Hello all and tks for reading,

I will develop a three-phase 60Hz rectifier, 12 pulses, thyristor controlled. The mpu to be used is the stm32f303RE and I will make the prototype on a Nucleo-64 board.

The mpu control signals will go to an already existing board, which limits the use of some pins. For example, I won't be able to use the timer channels directly, they will be triggered as GPIO's.

The mpu will receive the zero crossing signals on three pins that will be configured as external interrupts for the three phases with zero phase shift. I understand that I will need the "virtual" zero crossing to be used in the three phases shifted 30 degrees. This lag represents a delay of 1.39ms. The gates are a total of six, 3 pins for zero degrees phases and 3 pins for phases 30 degrees.

I did some tests and I'm leaning towards using OC mode, it worked right away, but pwm is still on the radar.

In this post, I would like to hear your opinion on the use of timers, it seems to me that the way I think of using them is a bit exaggerated. I think I will:

 a) use timer 1 for 3 phases with zero degrees of delay (I did the test in OC mode on channels 4, 5 and 6 only as a "frozen" timer, but channels 5 and 6 did not work).

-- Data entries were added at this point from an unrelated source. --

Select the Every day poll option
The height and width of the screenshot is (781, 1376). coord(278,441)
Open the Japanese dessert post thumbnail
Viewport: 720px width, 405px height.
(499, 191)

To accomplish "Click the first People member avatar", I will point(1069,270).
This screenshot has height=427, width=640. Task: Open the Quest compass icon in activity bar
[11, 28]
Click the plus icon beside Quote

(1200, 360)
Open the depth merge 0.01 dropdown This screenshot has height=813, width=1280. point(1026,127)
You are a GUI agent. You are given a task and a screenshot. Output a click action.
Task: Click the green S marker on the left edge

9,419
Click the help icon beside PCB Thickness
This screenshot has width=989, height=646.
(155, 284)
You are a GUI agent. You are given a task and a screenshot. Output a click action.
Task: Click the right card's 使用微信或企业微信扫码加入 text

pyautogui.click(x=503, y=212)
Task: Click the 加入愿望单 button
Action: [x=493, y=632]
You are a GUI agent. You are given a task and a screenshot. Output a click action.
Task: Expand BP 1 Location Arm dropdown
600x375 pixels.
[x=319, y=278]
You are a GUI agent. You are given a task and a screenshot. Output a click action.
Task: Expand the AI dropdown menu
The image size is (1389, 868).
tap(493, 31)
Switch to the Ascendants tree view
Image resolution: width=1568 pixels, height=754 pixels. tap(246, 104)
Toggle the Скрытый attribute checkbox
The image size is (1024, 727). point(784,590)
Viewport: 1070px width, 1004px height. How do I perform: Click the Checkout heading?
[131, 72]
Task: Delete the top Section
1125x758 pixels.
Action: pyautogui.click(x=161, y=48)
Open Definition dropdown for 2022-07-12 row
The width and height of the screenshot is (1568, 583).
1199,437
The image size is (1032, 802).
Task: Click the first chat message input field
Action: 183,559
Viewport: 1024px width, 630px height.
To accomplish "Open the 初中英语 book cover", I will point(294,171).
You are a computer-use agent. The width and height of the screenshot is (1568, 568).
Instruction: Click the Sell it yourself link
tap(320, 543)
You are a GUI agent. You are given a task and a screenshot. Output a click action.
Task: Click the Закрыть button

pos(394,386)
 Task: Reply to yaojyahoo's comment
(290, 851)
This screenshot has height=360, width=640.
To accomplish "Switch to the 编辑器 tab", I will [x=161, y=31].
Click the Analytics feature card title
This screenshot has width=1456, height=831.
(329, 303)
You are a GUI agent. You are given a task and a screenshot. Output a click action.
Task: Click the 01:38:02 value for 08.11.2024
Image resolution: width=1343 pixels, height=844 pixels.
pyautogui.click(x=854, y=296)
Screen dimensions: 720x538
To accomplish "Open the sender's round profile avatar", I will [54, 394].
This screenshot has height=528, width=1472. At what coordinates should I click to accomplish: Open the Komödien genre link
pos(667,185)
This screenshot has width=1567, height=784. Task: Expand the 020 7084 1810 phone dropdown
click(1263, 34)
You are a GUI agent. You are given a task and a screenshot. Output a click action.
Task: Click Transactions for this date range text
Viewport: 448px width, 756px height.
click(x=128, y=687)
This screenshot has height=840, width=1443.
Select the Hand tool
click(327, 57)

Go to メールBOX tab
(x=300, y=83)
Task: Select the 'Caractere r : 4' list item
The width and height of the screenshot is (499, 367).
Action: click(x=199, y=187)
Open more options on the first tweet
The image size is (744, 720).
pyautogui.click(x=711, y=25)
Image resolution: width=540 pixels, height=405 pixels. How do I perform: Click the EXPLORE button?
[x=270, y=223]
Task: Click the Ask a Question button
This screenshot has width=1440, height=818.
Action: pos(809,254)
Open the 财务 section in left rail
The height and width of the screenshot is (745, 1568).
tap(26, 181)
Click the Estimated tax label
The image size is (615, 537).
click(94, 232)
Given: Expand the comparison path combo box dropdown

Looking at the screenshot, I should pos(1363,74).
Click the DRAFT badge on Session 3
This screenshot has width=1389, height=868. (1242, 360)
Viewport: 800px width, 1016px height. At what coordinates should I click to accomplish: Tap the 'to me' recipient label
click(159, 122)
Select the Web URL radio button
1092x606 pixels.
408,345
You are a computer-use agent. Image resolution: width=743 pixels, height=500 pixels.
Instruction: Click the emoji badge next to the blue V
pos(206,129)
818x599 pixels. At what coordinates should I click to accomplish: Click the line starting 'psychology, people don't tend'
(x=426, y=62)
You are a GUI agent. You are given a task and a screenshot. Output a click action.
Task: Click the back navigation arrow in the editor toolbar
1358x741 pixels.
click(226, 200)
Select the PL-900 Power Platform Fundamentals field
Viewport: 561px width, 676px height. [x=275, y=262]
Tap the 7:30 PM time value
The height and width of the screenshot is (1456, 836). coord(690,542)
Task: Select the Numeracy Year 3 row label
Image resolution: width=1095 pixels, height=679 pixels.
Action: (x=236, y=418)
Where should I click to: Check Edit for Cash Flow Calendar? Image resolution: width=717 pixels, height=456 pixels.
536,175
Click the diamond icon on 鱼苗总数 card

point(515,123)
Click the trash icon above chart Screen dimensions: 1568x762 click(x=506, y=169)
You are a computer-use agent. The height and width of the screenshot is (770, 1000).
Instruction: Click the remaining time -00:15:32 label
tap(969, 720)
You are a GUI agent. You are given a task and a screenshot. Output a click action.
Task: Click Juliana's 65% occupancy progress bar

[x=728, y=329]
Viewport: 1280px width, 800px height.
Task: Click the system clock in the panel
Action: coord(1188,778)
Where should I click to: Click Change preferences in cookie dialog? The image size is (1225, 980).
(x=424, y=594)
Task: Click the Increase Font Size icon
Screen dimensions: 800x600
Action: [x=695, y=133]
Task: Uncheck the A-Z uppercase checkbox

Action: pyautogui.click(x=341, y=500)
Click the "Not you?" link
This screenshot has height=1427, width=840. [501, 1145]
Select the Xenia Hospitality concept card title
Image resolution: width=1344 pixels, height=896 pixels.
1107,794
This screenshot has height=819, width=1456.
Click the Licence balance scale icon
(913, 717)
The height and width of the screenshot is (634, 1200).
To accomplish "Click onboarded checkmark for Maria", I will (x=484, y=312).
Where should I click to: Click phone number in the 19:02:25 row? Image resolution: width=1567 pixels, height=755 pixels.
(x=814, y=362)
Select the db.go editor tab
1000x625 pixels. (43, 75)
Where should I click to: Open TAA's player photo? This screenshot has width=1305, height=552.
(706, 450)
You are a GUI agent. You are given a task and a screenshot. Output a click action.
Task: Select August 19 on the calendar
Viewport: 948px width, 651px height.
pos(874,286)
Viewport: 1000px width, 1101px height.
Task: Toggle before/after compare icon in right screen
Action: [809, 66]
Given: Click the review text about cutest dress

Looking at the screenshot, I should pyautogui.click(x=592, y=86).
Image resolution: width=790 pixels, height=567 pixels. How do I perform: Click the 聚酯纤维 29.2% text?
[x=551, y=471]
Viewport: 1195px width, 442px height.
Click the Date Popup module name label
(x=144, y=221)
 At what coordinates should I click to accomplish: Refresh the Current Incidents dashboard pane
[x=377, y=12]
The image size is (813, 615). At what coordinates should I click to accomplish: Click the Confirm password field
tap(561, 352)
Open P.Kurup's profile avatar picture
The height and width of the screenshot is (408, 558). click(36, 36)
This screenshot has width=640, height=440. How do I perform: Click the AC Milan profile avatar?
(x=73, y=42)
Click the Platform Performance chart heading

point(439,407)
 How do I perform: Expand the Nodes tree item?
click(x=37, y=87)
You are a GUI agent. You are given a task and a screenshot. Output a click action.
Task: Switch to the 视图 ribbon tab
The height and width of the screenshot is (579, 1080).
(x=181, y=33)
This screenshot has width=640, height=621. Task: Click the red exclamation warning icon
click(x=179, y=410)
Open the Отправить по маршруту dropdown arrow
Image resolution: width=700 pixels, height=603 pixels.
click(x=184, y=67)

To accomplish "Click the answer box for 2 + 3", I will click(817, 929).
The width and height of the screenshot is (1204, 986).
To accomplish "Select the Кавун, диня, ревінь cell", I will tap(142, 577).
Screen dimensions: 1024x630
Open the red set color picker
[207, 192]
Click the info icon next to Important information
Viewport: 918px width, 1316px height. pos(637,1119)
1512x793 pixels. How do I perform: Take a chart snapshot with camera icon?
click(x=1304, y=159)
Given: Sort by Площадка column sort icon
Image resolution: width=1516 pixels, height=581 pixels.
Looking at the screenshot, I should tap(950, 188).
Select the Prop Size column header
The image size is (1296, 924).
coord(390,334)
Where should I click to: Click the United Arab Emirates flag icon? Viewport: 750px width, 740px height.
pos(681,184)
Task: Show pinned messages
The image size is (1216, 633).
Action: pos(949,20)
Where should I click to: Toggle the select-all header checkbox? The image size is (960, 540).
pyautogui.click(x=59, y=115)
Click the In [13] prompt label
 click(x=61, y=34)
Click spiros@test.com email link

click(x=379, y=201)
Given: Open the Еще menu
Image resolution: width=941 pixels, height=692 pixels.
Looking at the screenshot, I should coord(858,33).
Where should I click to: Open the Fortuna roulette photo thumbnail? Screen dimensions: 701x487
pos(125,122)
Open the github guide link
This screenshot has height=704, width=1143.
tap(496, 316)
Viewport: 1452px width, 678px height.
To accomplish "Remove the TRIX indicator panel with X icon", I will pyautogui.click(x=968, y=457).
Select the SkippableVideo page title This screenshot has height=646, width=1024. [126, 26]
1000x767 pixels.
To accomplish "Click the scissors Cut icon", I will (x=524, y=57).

 b) use timer 3 for 3 phases with a shift of 30 degrees, noting that the same thing that happened in T1 regarding channels 5 and 6 must occur in T3.

 c) use timers 6, 7 and 16 to create the delay, with the countdown to interrupt every 1.39ms after the start at zero crossing.

The logic of sequential events would be when a zero crossing occurs (for each phase):

 a) reset of the gate zero degrees of corresponding phase (channel)

 b) load the channel timing value (calculated separately) to adjust the output voltage

 c) start the channel timer for OC interrupt of T1

 d) start T6 (depending on the phase, it could be T7 or T16) loaded to generate an interrupt after 1.39ms

Then, when the T6 callback occurs (or T7 or T16, depending on the current phase):

 a) stop T6

 b) reset the T6 counter

 c) 30 degree offset gate reset

 e) load the channel timing value of T3

 f) start T3 channel in interrupt OC mode

The T1 callback, when it occurs, produces the corresponding gate set (which will be reset at the next zero crossing). The same goes for the T3 callback, with the difference that the gate with a 30 degree shift will be reset when the timer that produces the delay starts (T6, T7 or T16).

After the explanation above, my questions are:

 a) Is there no way to avoid the use of T3, making all activations only using T1? (I didn't see a specific way to do it, but I didn't get to explore all the possibilities of T1, hence the question)

 b) if there is any way to use the six channels of T1, how would it be to generate the 30 degree offset by T1 itself, would that be possible? how?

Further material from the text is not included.